= Assignment =
Search the entries below. Return every line that has "computer" in it.

= Dataset extract =
----------------
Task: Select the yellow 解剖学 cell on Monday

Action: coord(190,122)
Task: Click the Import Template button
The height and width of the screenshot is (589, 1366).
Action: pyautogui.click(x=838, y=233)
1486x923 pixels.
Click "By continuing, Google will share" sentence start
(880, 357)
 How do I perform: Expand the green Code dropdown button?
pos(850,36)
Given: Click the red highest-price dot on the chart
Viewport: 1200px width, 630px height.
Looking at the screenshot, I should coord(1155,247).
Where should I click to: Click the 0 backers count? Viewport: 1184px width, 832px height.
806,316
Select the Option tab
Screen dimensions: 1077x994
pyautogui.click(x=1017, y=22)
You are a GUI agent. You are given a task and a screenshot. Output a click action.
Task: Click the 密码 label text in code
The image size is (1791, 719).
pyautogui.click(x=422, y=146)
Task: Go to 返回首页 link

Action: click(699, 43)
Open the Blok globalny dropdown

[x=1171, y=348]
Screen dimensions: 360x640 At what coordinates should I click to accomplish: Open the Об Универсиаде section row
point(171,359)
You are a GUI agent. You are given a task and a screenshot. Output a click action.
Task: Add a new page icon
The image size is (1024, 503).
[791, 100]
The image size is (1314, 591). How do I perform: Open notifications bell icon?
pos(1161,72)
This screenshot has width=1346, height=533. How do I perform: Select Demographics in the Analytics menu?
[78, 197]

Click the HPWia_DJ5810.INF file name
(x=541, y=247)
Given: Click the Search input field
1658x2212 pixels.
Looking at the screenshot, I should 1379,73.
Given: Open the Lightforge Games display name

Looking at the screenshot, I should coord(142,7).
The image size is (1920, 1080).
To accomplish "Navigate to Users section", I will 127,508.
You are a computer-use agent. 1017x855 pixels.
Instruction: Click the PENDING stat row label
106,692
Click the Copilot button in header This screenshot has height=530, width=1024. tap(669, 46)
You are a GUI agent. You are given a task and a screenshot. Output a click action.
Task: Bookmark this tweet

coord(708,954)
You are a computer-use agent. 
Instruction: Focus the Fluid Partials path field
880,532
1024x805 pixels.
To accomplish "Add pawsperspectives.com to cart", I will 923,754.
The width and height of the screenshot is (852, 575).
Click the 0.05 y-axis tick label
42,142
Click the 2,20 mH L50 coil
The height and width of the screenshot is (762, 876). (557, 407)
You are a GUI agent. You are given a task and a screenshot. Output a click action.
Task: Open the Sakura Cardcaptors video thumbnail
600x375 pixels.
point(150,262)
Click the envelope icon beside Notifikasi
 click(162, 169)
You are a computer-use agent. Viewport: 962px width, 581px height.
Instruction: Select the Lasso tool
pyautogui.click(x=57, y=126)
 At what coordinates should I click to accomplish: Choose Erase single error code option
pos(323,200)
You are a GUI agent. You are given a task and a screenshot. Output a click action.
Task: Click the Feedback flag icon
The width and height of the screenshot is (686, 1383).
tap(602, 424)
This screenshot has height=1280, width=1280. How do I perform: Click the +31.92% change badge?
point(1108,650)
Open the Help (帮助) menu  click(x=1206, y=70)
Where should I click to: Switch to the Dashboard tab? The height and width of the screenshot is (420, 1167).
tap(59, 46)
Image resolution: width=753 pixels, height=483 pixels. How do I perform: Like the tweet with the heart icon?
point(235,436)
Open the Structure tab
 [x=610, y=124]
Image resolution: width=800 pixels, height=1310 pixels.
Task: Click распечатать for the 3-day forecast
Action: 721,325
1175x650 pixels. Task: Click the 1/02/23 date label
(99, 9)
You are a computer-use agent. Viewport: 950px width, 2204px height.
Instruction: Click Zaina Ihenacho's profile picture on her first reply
----------------
= The answer =
You are a computer-use agent. 1017x855 pixels.
You are a computer-use agent. 
You are a computer-use agent. Viewport: 962px width, 581px height.
You are a computer-use agent. Viewport: 950px width, 2204px height.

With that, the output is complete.